Patients wait too long in emergency rooms and doctors dare not advocate for patients if they want to keep their jobs, according to a report on Alberta's healthcare system.

The Alberta Health Quality Council panel, which authored the report, said it has found widespread instances of physicians experiencing intimidation and muzzling when advocating for patients, evidence of a culture of fear and alienation across the province.

The panel said the provincial government doesn't need a full-scale inquiry into doctor intimidation and should instead spend that money on combatting the problem.

It issued 21 recommendations, including creating a task force to develop clear lines of authority in Alberta Health Services (AHS) and halting further restructuring in the health system until a clear plan is in place that allows physicians to advocate.

The report says the province has tried to change too much too quickly in the health-care system over the past four years.
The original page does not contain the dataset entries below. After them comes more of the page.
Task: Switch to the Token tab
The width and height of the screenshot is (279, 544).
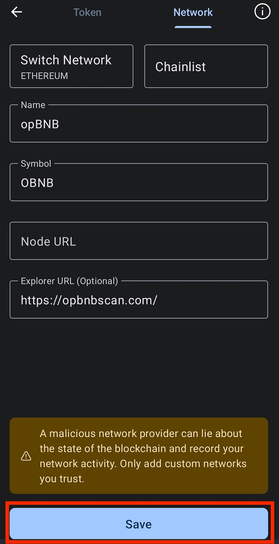Action: point(87,12)
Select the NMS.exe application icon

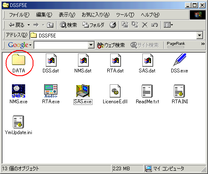19,91
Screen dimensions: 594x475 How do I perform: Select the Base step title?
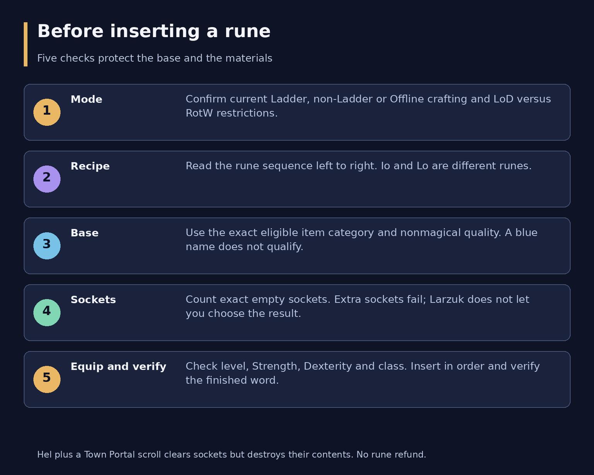[84, 233]
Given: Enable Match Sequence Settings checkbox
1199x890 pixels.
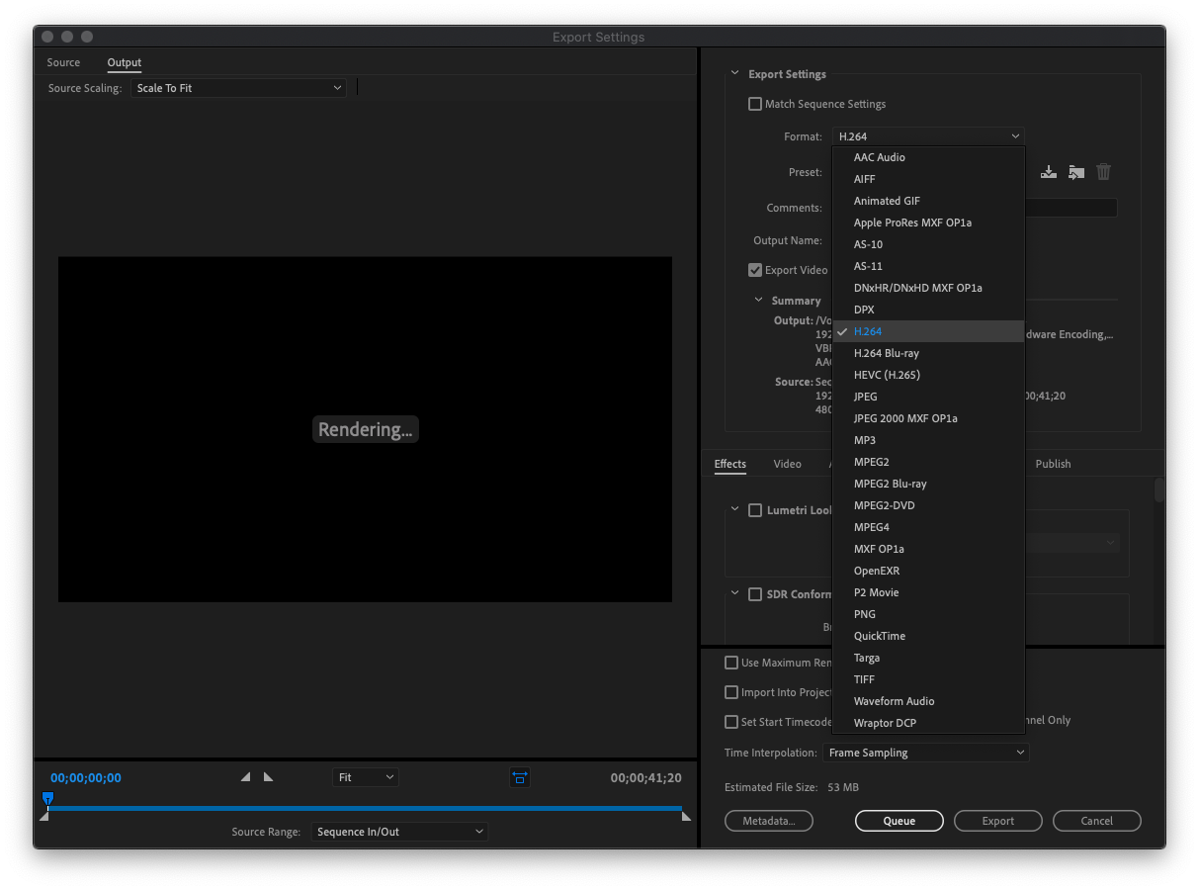Looking at the screenshot, I should pos(756,104).
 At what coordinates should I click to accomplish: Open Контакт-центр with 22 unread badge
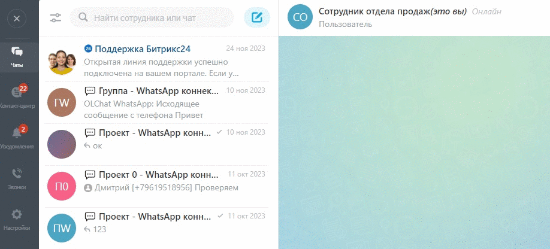pos(17,96)
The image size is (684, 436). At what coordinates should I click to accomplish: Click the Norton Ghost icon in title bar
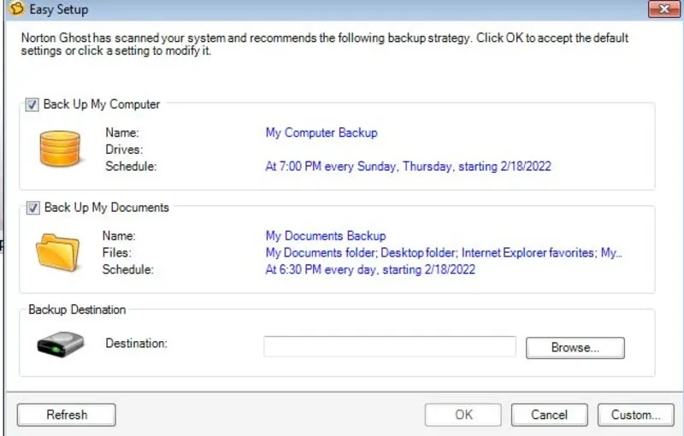[14, 9]
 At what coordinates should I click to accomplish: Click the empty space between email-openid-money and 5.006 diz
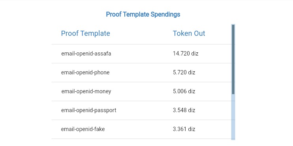point(142,91)
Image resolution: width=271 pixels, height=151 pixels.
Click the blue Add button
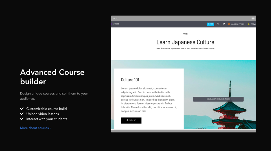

It accuses politicians of meddling and says doctors have been cut out of the important decisions over how the system is run.

"Doctors are saying to us that they're worn out. In fact, we were quite alarmed to learn that many have just disengaged," Dr. John Cowell said at a news conference Wednesday where the report's results were unveiled.
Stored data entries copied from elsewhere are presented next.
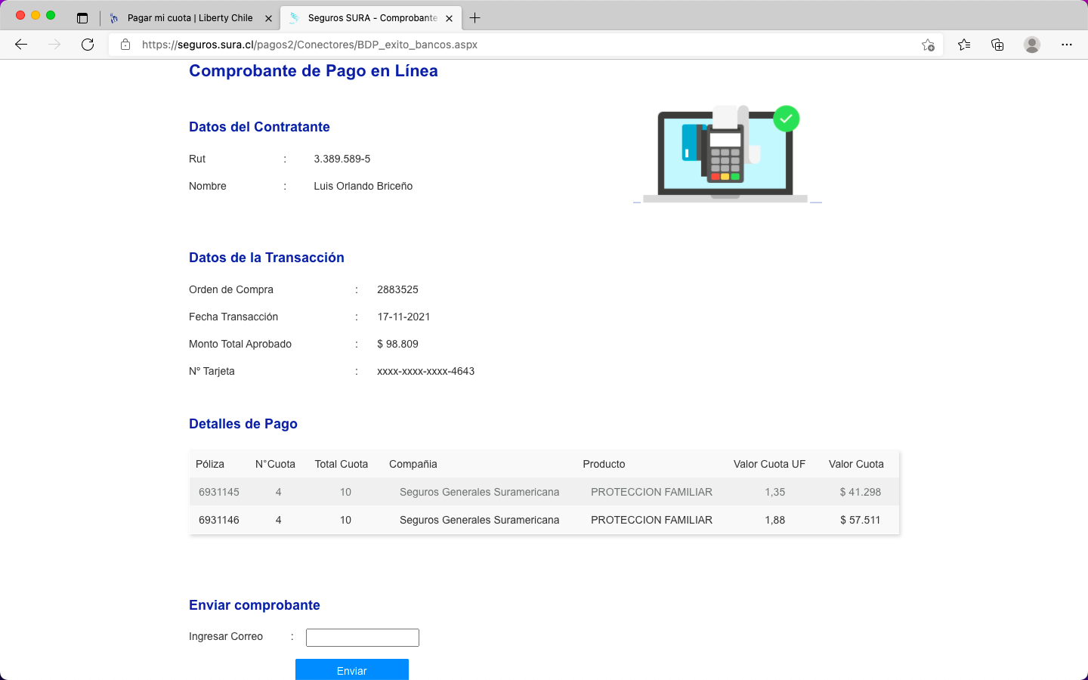This screenshot has height=680, width=1088.
Task: Focus the Ingresar Correo email field
Action: click(362, 638)
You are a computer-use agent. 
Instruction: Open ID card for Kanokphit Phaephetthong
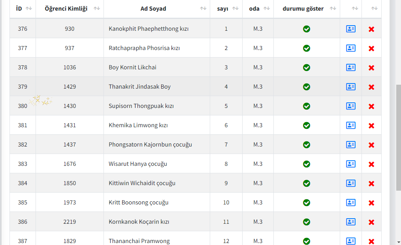coord(350,29)
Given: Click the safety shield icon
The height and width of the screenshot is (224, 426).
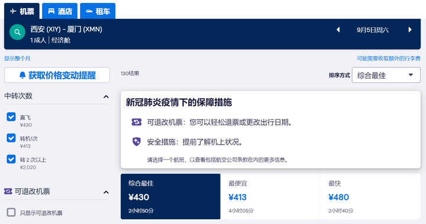Looking at the screenshot, I should [x=137, y=142].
"They're simply not going to get involved anymore."

Freeing up hospital beds

To deal with the wait-times problem, the report recommends "dedicating critical resources" to free up hospital beds. Too many patients are in emergency beds, the panel found, when they should be in palliative care or long-term care.

The report comes a year after CBC News first broke the story of Alberta Health Services punishing doctors by withholding hospital privileges and cancelling contracts for advocating on behalf of their patients.

Premier Alison Redford had promised to call an independent inquiry based on the recommendations of the council. Health Minister Fred Horne said Wednesday the inquiry would go ahead despite the panel's recommendation not to establish one.

Horne said the terms of reference for the inquiry have yet to be established, but that could change as early as next week.

Liberal, NDP reaction

Opposition parties have been clamouring for a full inquiry. Liberal critic David Swann, a medical doctor, said Wednesday that it's the only way to root out the problem.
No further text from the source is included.